Da versperrt eine lange Reihe aus dreifach übereinander gestapelten Containern den Blick auf das Meer, das wir dahinter vermuten, und für den blassblauen Himmel bleibt nur ein schmaler Streifen. An anderer Stelle dieses Verladehafens in Vancouver verengen noch höher gestapelte Container den Blick auf eine fahle, noch dazu durch einen Zaun abgesperrte Landschaft. Rostiger Stahl zieht den Kanadier in Bangladesh an, wo am Ufer bei Chittagong ausgediente Schiffsriesen in Schrottteile zerlegt werden. Gebannt fokussiert Burtynsky die Braun- und Rottönung der abgewrackten stählernen Wände. Anblicke ganz anderer Art bieten die Salzfelder in Indien, die er aus weiter Ferne ins Auge fasst. Mal heller, mal dunkler, je nach Verdunstung des Wassers, leuchten die Rechtecke als Farbtupfer in der Landschaft. Nirgendwo ist ein Mensch oder ein Auto zu sehen, die einen Aufschluss über die Größenverhältnisse dieser traditionellen Form der Salzgewinnung geben könnten.
Eindrucksvolle fotografische Visionen
Auf den Ölfeldern am Kaspischen Meer ist die Umweltzerstörung ebenso wenig zu übersehen wie in der Umgebung eines Bergwerks in Montana. Öl- und Wasserlachen durchziehen das ausufernde Betriebsgelände, wie eine Fata Morgana leuchtet jenseits eines Waldes aus Fördertürmen das moderne Baku. All diesen eindrucksvollen fotografischen Visionen eignet eine bewusst kalkulierte Ambivalenz.

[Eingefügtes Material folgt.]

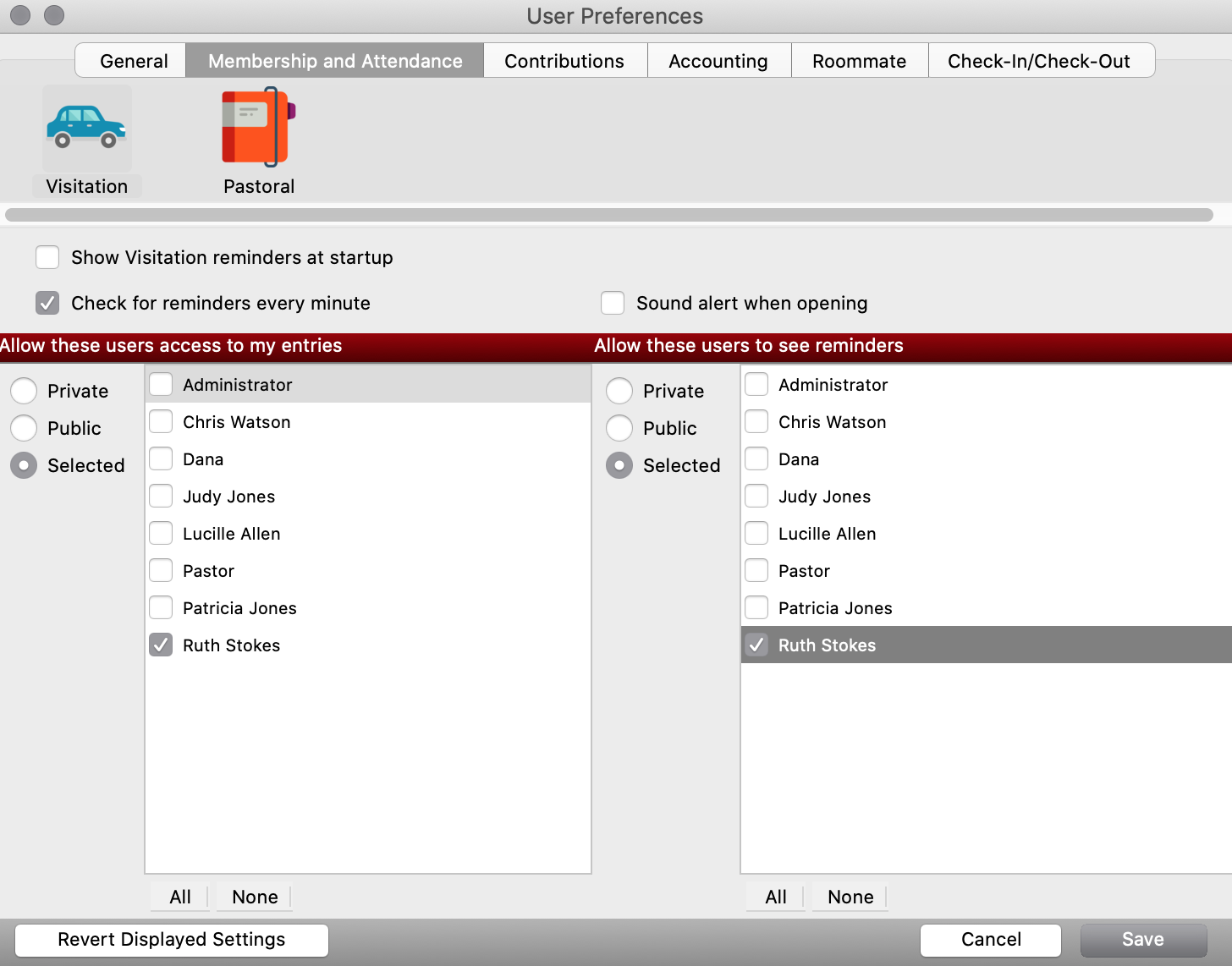Viewport: 1232px width, 966px height.
Task: Open the Visitation car icon
Action: [x=86, y=129]
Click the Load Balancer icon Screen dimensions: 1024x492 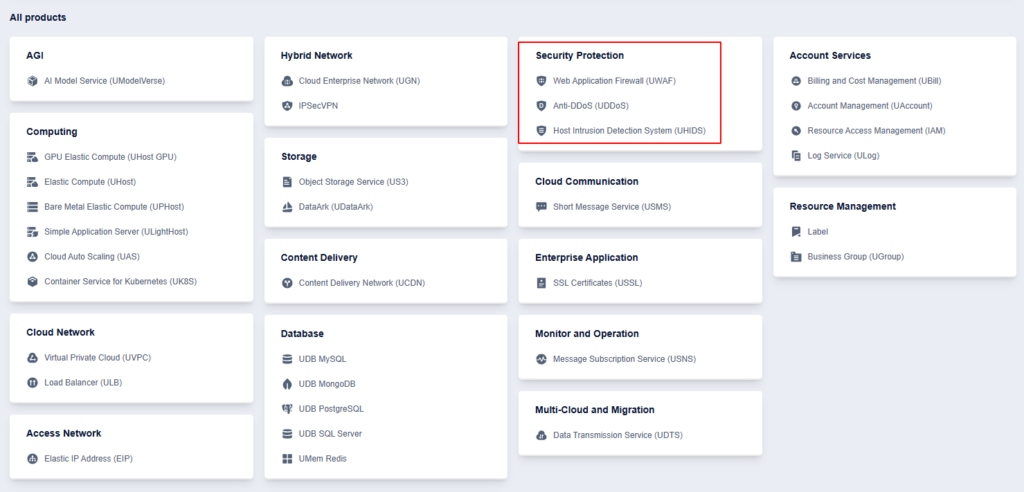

Wie auch in seinen Dokumentarfilmessays „Manufactured Landscapes“ und „Watermarks“ schwankt Burtynsky heftig zwischen Bewunderung und Distanzierung. Die Faszination des Visuellen droht das Nachdenken zu verschlucken, und doch bleibt ein herber Rückstau aus Unbehagen, womit diese Bilder (zum schwungvollen Preis von 13 900 bis 31 000 Euro) aber durchaus in die Repräsentationsräume einer Konzernzentrale passen würden oder eben ins New Yorker Guggenheim, ins Museum of Modern Art oder ins Reina Sofia in Madrid, wo Burtynsky schon gut vertreten ist. Anders als in den Reportagen des Portugiesen Sebastião Salgado fehlen in Burtynskys Aufnahmen jene, die für den industriellen Reichtum ihre Haut zu Markte tragen.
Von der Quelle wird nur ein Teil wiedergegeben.